Suppose a student measuring the boiling temperature of a certain liquid observes the readings (in degrees Celsius) 102.5, 101.7, 103.1, 100.9, 100.5, and 102.2 on 6 different samples of the liquid. He calculates the sample mean to be 101.82. If he knows that the standard deviation for this procedure is 1.2 degrees, what is the confidence interval for the population mean at a 95% confidence level?
It is possible to calculate the average height of a school or a class. Simply take the data and calculate the average.
But how will you calculate the average height of Indian males. It is impossible to get the heights of all Indian males. So we take a sample. Since we have taken the sample the average height of the sample will not be exactly equal to average height of Indian males. It will be either little less or little more, depending upon your quality of sampling.

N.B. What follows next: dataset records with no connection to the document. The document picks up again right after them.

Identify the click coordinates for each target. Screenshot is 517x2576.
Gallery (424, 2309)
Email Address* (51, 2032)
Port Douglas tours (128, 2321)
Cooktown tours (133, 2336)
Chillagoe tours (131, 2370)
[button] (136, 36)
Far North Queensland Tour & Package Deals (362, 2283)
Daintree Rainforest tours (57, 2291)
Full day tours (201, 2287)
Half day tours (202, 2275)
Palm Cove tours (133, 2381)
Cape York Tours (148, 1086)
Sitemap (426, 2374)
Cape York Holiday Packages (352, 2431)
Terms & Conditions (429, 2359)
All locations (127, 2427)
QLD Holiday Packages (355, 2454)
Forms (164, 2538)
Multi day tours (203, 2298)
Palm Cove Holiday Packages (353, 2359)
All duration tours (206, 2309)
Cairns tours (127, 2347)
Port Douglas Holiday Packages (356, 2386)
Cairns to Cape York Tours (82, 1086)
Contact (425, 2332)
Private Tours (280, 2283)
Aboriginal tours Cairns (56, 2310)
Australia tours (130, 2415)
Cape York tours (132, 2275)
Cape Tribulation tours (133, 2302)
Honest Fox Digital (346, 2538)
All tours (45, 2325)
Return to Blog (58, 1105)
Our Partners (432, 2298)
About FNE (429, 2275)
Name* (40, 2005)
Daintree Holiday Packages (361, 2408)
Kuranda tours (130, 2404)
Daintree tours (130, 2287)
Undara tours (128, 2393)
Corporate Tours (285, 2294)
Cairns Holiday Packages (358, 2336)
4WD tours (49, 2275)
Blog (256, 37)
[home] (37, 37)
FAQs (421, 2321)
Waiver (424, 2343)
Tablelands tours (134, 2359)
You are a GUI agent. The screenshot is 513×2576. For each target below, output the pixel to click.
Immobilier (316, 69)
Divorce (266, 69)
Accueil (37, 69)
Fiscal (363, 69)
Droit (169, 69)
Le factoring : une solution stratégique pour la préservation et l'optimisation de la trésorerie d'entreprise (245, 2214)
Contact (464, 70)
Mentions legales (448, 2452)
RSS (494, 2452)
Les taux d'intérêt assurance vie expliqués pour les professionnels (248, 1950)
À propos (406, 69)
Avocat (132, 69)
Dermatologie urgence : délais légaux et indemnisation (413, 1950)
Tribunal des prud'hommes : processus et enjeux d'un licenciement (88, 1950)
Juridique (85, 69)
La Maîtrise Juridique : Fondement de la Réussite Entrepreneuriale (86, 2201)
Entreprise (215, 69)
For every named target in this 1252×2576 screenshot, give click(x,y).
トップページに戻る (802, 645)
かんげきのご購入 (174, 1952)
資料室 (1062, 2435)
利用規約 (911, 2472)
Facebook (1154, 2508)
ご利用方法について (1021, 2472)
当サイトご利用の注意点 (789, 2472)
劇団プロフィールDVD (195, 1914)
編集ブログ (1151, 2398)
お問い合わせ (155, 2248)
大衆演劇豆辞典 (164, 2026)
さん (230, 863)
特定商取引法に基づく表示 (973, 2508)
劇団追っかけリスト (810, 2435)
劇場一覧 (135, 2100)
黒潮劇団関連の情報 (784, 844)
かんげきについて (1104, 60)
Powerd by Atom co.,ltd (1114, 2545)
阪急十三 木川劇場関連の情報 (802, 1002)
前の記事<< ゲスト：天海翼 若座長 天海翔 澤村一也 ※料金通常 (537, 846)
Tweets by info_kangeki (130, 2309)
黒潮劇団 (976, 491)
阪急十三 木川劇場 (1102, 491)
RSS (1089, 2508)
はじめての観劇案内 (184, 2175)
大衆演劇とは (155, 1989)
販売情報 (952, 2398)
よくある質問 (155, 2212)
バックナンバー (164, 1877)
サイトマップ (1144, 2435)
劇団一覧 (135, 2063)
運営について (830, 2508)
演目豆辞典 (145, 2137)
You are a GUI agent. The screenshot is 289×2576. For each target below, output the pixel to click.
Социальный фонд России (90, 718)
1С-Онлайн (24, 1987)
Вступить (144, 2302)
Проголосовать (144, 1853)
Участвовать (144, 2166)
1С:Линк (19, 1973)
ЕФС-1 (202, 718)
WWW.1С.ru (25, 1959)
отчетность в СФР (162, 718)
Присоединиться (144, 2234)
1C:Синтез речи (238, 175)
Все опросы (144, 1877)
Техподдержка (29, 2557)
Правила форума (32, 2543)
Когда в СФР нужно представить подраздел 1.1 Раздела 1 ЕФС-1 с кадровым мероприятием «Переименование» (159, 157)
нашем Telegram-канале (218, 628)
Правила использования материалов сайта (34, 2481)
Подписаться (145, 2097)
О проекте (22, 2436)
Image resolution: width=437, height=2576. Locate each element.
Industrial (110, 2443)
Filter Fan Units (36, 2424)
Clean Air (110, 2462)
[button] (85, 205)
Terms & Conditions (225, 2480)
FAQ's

So instead of giving the exact value, we give a range and attach a confidence interval with it. For e.g 95% C.I means we are 95% confident that actual average height of males will lie in that range.
Definition: A x% confidence interval is an interval, which is able to catch the true parameter with x% of probability.
For example you want to calculate the average salary of all the employees of your company, but you can ask salary from just people of your branch only. So using this data you will create a confidence interval which will contain the true value (that is average salary of whole company). Bigger the percentage of confidence interval wider will be its length.
Confidence interval shows us the likely range of values of our population
sample Interval 😡
margin of error: E
E=z(aplha/2)*S.D/square root(n)
-alpha=1-confidence level
confidence level=1-alpha
suppose confidence level =95==> alpha=1-0.95 ==0.05
There are two terms:
1) level of significance= size of critical region
2) Confidence interval: 1-Level of significance
Example: Let suppose a student is expecting 95% marks in exams to get a video game from his parents. If he will score less than that he wont get video game.
here critical region is= 100-95%=5%
confidence interval is = 95%
If he score 94% then we can clearly say that our null hypothesis got rejected here due to smallest level of significance because critical region > expected critical region (6%>5%).